Video deepens row over Frenchman's 'right to die'
Vincent Lambert is in a paraplegic state in hospital. Photo: YouTube Screengrab
Vincent Lambert, 38, looked destined to be taken off life support after the European Court of Human Rights last week backed France's decision that he should be allowed to die.
Lambert was left a quadriplegic with severe brain damage after a 2008 road accident.
His wife supports the move, but his devout Catholic parents and some of his friends insist he is showing signs of improvement. 
But the judicial tug-of-war over his right to die has taken a new turn, just days after the European court's verdict.
Some of his friends and family who are against taking the man off life support uploaded a video to YouTube on Wednesday that they claim shows Lambert responding to them.
In the video, Emmanuel Guépin, one of Lambert's friends, speaks of how the patient is “responding” to his surroundings. Lambert's mother is heard on the phone telling him “the news is not good”, referring to the ruling from the European court. 
Guépin notes later that Lambert “reacts very strongly” to his brother with facial expressions. 
See the video here. 
However, experts have slammed the video saying that it is “manipulative”.
One of these was Professor Eric Kariger, who had worked in the team that has cared for Lambert over the years.
He told French channel Europe 1 that he had tears in his eyes watching the clip, saying that Lambert was indeed “in a serious and irreversible vegetative state”.
“It's manipulative. It's disrespectful to the patient, his wife, and their daughter, who are unable to mourn because of the relentlessness that's coming from his own family,” he said.
Lambert's mother Viviane has argued that her son is merely handicapped and any attempt to stop life-sustaining treatment would amount to “disguised euthanasia” while his wife Rachel insists he would not want to be kept alive artificially.
The legal drama began in January 2014, when Lambert's doctors, backed by his wife and six of his eight siblings, decided to stop the intravenous food and water keeping him alive in line with a 2005 passive euthanasia law in France.
Europe backs France on right to die verdict

(Vincent Lambert's parents have been heavily involved in the case. Photo: Herve Oudin/AFP)
However, his deeply devout Catholic parents, half-brother and sister won an urgent court application to stop the plan.

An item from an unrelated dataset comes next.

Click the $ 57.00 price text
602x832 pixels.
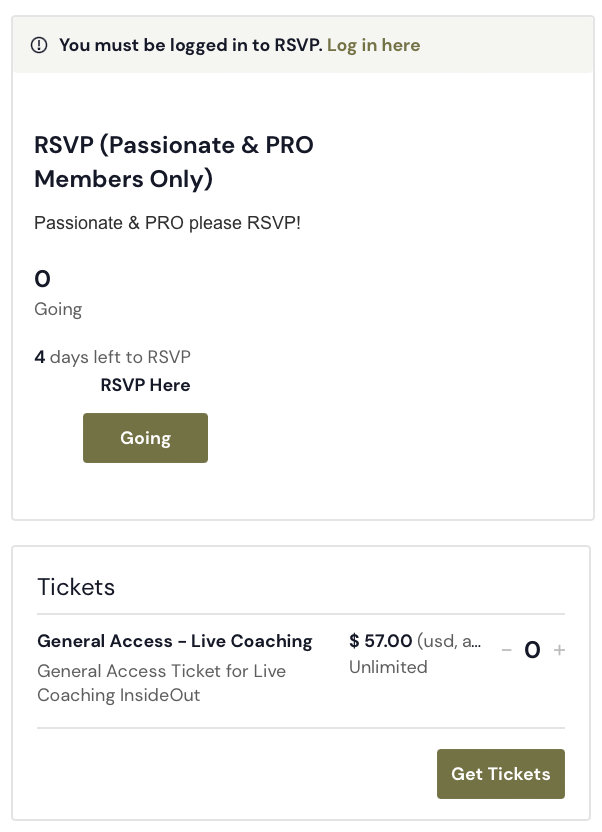click(380, 640)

The case ignited a fierce debate around euthanasia in France where it remains illegal despite recent efforts to ease legislation dealing with the terminally ill — a campaign promise by President Francois Hollande.
In March, lawmakers voted overwhelmingly in favour of a law allowing medics to place terminally ill patients in a deep sleep until they die.
The law also makes “living wills” — drafted by people who do not want to be kept alive artificially if they are too ill to decide — legally binding on doctors.
Assisted suicide is legal in Switzerland, the Netherlands, Belgium and Luxembourg as well as in the US states of Vermont, Oregon and Washington.